A versão que justifica a escolha do Lubi pelo bairro da Ronda foi se legitimando na mesma proporção em que importantes serviços públicos passaram a ter como sede o entorno da municipalidade. Por lá, reza a lenda, se consegue fazer (quase) de tudo! Pagar imposto, acertar as contas com o ‘leão’, pedir o que ainda resta de aposentadoria, reclamar da gestão questionável dos serviços prestados (com ou sem resultado), criar leis como prevê a tal ‘casa’, abrir e fechar uma ‘firma’ e, claro, ou mais estratégico ao Lubi, negociar cargos, comissões, eventuais regalias e funções na gestão coletiva sem a necessidade dos disputados concursos públicos, que habitualmente enfrentam os milhares de trabalhadores que optam pela profissão de servidor. Ao Lubi, claro, dispensa-se exigências prévias, currículo ou habilidade para o exercício funcional na ‘coroa’ gestora.
O Lobisomem se tornou, lá pelas ladeiras (asfaltadas ou não) da Ronda, uma espécie de celebridade que não aparece. Ele seria um quase equivalente ao ‘popular’, imaginado pelo Luiz Fernando Veríssimo: alguém que está em todas, mas não pode ser facilmente identificado, não dá entrevista, mas sabe as respostas para as perguntas à queima-roupa da reportagem ao vivo. Não é visto, mas é sempre lembrado.
Ele, o Lubi, figura ainda como um ‘ghost writer’ da política tradicional. A cadeira que você imagina estar vazia ao lado da chefia, lá pode estar o Lubi, sentado, embaixo da mesa, circulando no teto ou batendo no copo quando algum convidado desavisado pensa que vai tomar a água que está na mesa apenas para marcar cenário fotográfico (‘água boa de beber’, cantou um poeta mineiro, que passou pelo FUC, em um Inverno destes nos Campos Gerais).

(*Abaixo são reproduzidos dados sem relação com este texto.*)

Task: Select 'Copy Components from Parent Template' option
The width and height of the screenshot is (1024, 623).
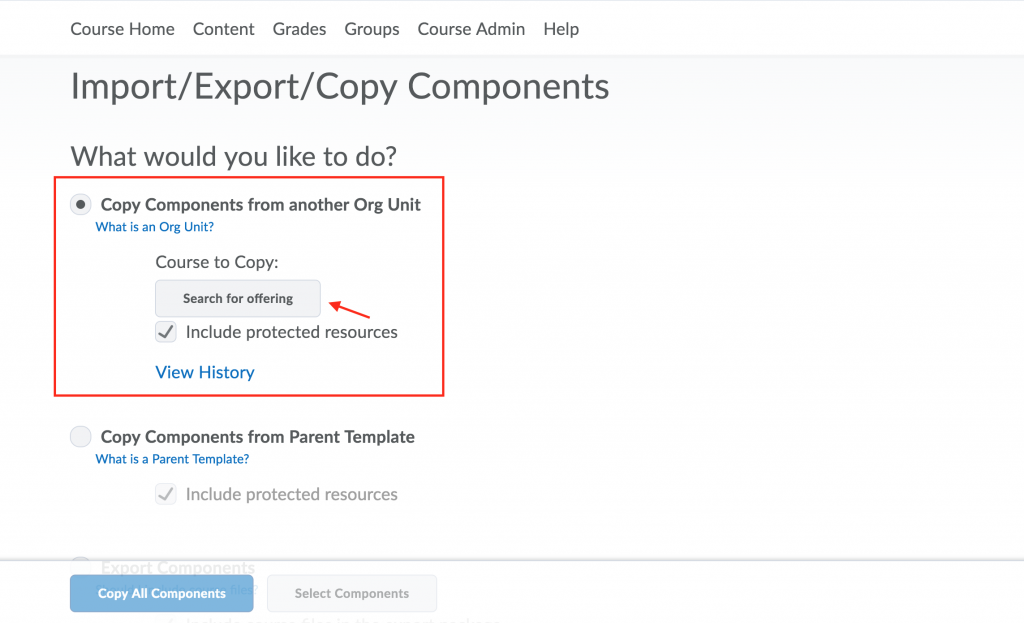Action: tap(80, 436)
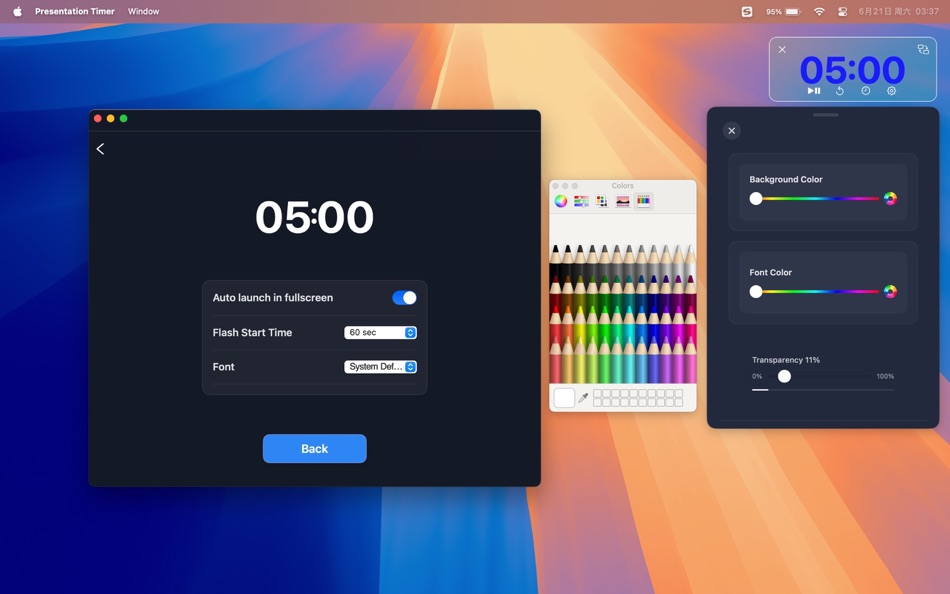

Já existe, inclusive, suspeita de que, quando um entrevistado vacila ou tenta enrolar na resposta sobre eventual ineficiência da gestão pública, na prática, estaria aguardando a resposta certeira para desnortear a reportagem, em geral, esquivando-se ou responsabilizando a imaginária oposição. A velha estratégia valeria até mesmo para um cenário de quase 20 dos 23 representantes eleitos pelo povo e que integram, em variadas proporções, a ampla base de apoio de um alcaide familiar.
Agora, tamanha assimilação funcional do Lobisomem na vida coletiva da Ronda gera interpretações desgostosas. Em uma das versões, o Lubi teria uma prática de trairagem, ratazana ou habitué da combalida infidelidade partidária eleitoral. E isso pela suspeita de que, tão logo troca o ‘dono’ das prestigiadas cadeiras giratórias, o Lubi esquece da chefia anterior e, em tempo record, demonstra familiaridade com os recém-empossados, gozando de simpatia e confiança na ‘nova aliança’ para o atraso. “Traíra”! “Bagre ensaboado”! – teria assoprado um ex-governista de plantão, ao constatar que o Lubi, oito anos depois, encostou da mesma forma no eleito.
E, por fim, uma suspeita corrente é de que o Lobisomem exerceria, nos entornos da velha ronda, um papel de ‘espírito’ obsessor, que encosta para usufruir das benesses e vantagens dos renomeados (e hipotéticos) saqueadores de plantão. Mas, esta é uma outra história, que precisa ser verificada e, se procede, futuramente apresentada com mais detalhes, sob pena de gerar incompreensões aos adeptos de emergentes crenças maço-neo-pentecostais da medievalidade contemporânea nos Campos Ge(ne)rais do Paraná.
Inegável é que na Ronda o Lobisomem parece se sentir tão em casa que, ao menos até o momento, sequer teria consultado as ofertas imobiliárias para ocupar outros bairros na Cidade.
Sérgio Luiz Gadini, professor, jornalista, pesquisador da cultura popular ao Sul do Ecuador.